Forty-eight hours ago Margaret Thatcher would have said it with venom and excoriating sarcasm; tonight she spoke with tired resignation.

“Yes, I’d recommend you to say exactly that to President Kennedy.”

William Whitelaw gave the Foreign Secretary a quizzical look.

Tom Harding-Grayson shrugged.

Neither the disaster in the Mediterranean nor the humiliation in the South Atlantic had done such irreparable damage to Anglo-American relations as the ongoing campaign of misinformation being waged over the ‘Supreme Commander Question’. Make no mistake; a well-orchestrated ‘campaign’ was being waged in the pages of American newspapers, across continental television and radio networks and from the back rooms of the House of Representatives. As many as a score of Senators and Congressmen, mostly but not exclusively Republican, were out on the stomp in Philadelphia and their voices were drowning out the relatively feeble cries of ‘foul’ coming from the British Embassy and a State Department Press Office that literally, to J. William Fulbright’s incandescent rage, did not seem to know if it was coming or going. What made the situation worse was that the President had yet to utter a single word on the subject and would not until he ‘returned to Philly’ sometime in the next few hours.

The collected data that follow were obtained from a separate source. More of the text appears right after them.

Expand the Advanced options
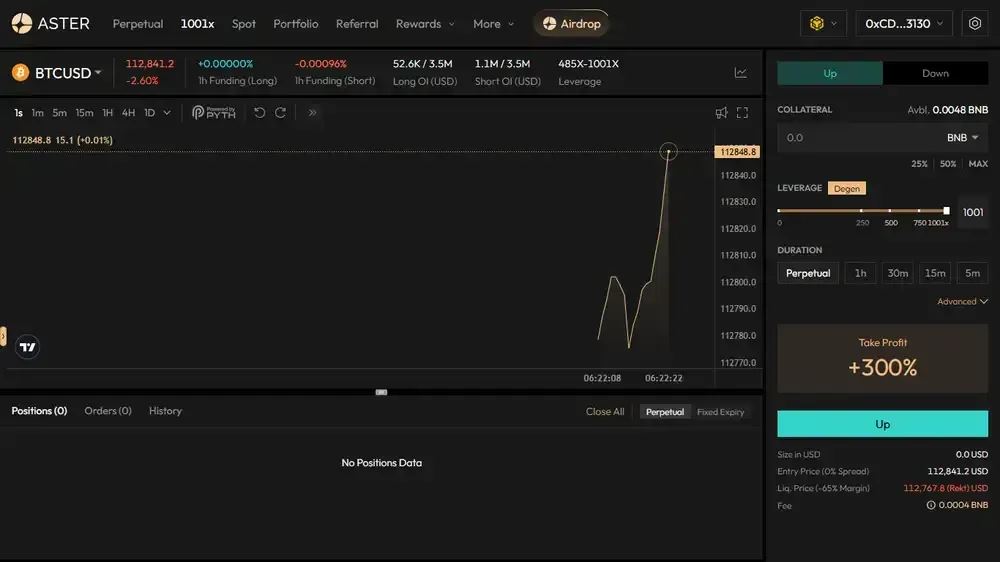The height and width of the screenshot is (562, 1000). [962, 302]
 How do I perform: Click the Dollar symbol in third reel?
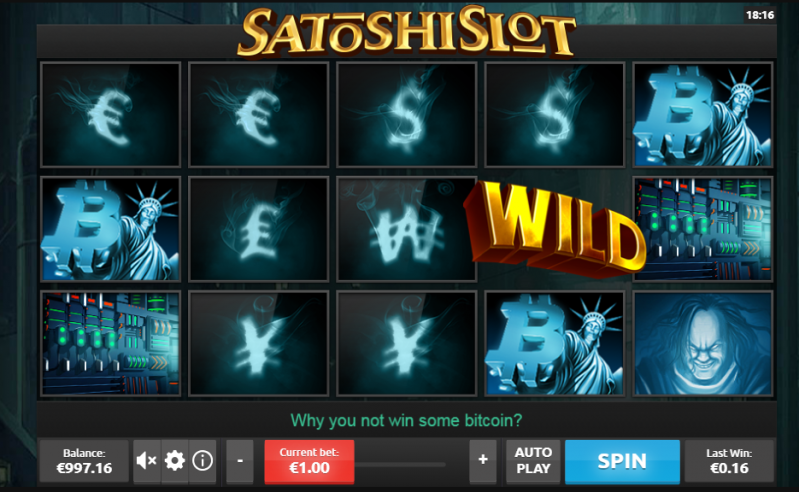point(407,115)
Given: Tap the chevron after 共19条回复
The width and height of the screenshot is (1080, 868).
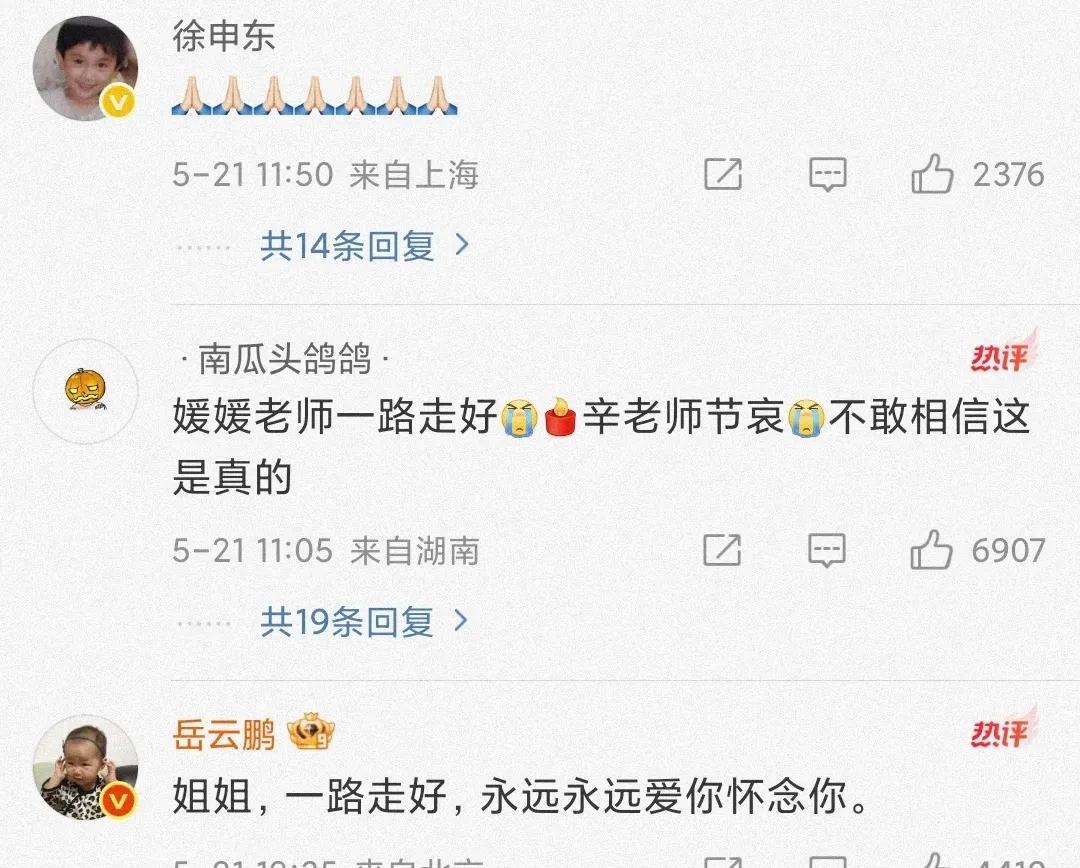Looking at the screenshot, I should coord(461,621).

The whole thing was a dreadful comedy of errors compounded on the UAUK side by an exhausted middle ranking official in Iain Macleod’s Ministry of Information. Responding to the American furore a briefing note had been issued to the British press concerning the proposed visit to Malta by Sir David Luce on a morale boosting inspection and fact-finding mission. However, the note had been badly worded and this, in combination with several uncorrected typographical errors and omissions had failed to unambiguously deny that the First Sea Lord was being send to Malta to take command of All Allied Forces. The American East Coast media circus had fallen on the Ministry of Information’s ‘note’ like a colony of vultures and had been picking over the entrails of the unfortunate document ever since.

In Philadelphia the damage was done.

It made no difference that the United States Ambassador to the Court of Blenheim Palace, Walter Brenckmann, fully understood what had happened and that there had never been any underhand British plot to install ‘one of their own’ in command of ‘American GIs’.

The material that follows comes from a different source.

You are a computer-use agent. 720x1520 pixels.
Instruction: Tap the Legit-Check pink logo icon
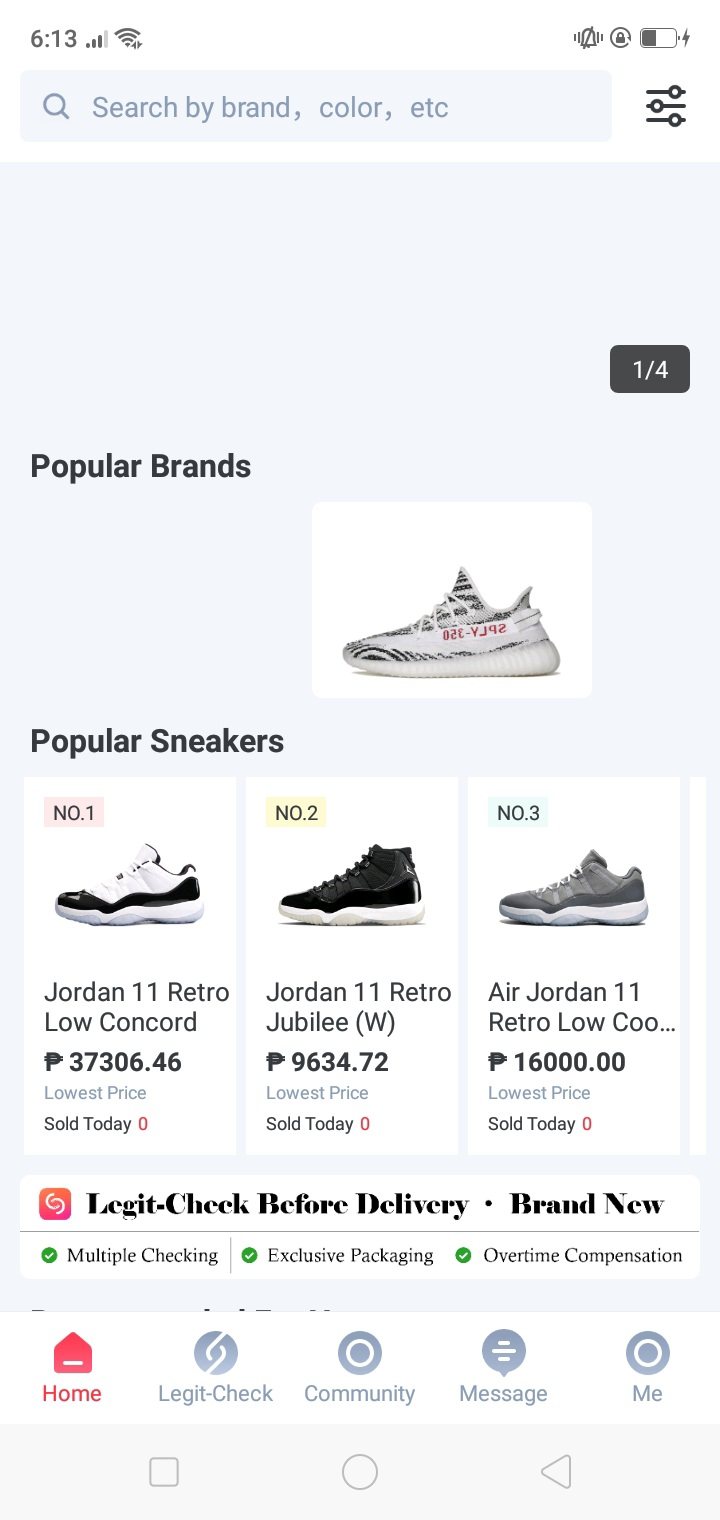pos(55,1204)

In Philadelphia the Anglophobes who had never wanted the Washington rapprochement of last December were on the war path; there was already talk in Congressional circles of re-applying some of the sanctions and prohibitions to cut off the recently restored food, fuel, drugs and munitions lifelines across the North Atlantic. It seemed Britain’s enemies in America had been patiently awaiting their moment, keeping their powder dry for just such an opportunity to turn the screw.

It was a doomsday scenario that Tom Harding-Grayson had not foreseen. He could conceive of nothing that would be so injurious to the long-term interests of his country than a new split with the United States. Once driven back into its former isolation America might wallow in its own troubles for a generation.